Der Vater traf bei der Plakatwand Fred, den Zweiten von E 417, und sie gingen stumm durch die lärmende, rauchige, reklameleuchtende Stadt zum Bahnhof. Sie sprachen kein Wort. Erst als der Vater die schmalen Sprossen der Lokomotive hinaufkletterte und auf der Plattform mit geschlossenen Augen einen Atemzug stehenblieb, sagte Fred: «Morgen ist Kegelnachmittag, kommst du?» Der Vater schwieg. Auch Fred kletterte hinauf, packte seinen Kameraden kräftig an der Schulter und sah ihn ängstlich und erschrocken an. «He», sagte er, «ist dir nicht gut? Du bist ganz bleich.» Der Angesprochene nahm die Mütze ab und wischte mit dem Taschentuch über Stirn und Nacken; dann setzte er die Mütze wieder auf. Er sah müde aus, und seine linke Schulter hing noch schiefer nach unten als sonst. «Es ist nichts!» sagte er dann und richtete sich auf.

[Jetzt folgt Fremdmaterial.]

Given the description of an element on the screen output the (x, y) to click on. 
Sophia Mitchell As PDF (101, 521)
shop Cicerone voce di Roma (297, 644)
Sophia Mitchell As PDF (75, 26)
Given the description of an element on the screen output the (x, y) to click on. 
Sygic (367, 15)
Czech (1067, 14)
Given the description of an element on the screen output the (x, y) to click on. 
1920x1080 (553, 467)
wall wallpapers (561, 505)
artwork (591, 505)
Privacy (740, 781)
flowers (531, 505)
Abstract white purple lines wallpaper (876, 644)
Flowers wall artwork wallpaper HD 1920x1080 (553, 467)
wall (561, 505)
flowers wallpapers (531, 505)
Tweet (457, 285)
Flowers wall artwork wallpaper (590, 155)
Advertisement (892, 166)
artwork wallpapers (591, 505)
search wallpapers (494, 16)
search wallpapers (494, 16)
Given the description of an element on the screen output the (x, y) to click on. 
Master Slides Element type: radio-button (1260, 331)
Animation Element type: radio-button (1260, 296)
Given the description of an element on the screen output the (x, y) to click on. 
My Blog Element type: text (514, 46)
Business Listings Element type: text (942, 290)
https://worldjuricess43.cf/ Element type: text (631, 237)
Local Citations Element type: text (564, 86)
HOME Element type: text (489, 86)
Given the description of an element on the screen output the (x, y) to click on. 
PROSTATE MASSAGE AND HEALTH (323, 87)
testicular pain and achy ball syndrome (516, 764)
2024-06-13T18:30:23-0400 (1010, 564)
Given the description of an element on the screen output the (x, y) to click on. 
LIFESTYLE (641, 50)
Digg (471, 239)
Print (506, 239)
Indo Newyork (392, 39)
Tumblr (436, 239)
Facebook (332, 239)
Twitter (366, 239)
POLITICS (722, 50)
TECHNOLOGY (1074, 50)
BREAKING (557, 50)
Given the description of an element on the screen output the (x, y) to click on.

Die Mutter sass am Küchentisch, und der Junge wusch sich das Gesicht am Spültisch. «Jetzt wird Vater gleich abfahren», sagte der Junge. Die Mutter nickte, legte die Näharbeit auf die Seite und trat zum offenen Fenster. Der Junge folgte ihr. «Wenn ich gross bin», sagte er, «möchte ich so sein wie Vater und eine mächtige Lok fahren.» Er schaute mit glänzenden Augen in die Nacht, durch das schwere, lichtdurchsetzte Dunkel, und sah sich die Leiter zur Lok hinaufklettern. Aber da sagte die Mutter leise: «Nein, ich will es nicht, hörst du!".

«Ich komme morgen nicht», sagte der Vater. «Gehe mit dem Jungen fischen.» Sie fuhren aus dem schmutzigen, trostlosen Bahnhof hinaus und liessen die Stadt hinter sich. Der Zug rollte am Kilometerstein 107 vorbei, liess die lange, bläuliche Fabrik hinter sich und fuhr der Zweigstelle FW 3 zu. Fred schnitt ein bekümmertes Gesicht. «Elend siehst du aus!» sagte er. Der Vater nickte abwesend.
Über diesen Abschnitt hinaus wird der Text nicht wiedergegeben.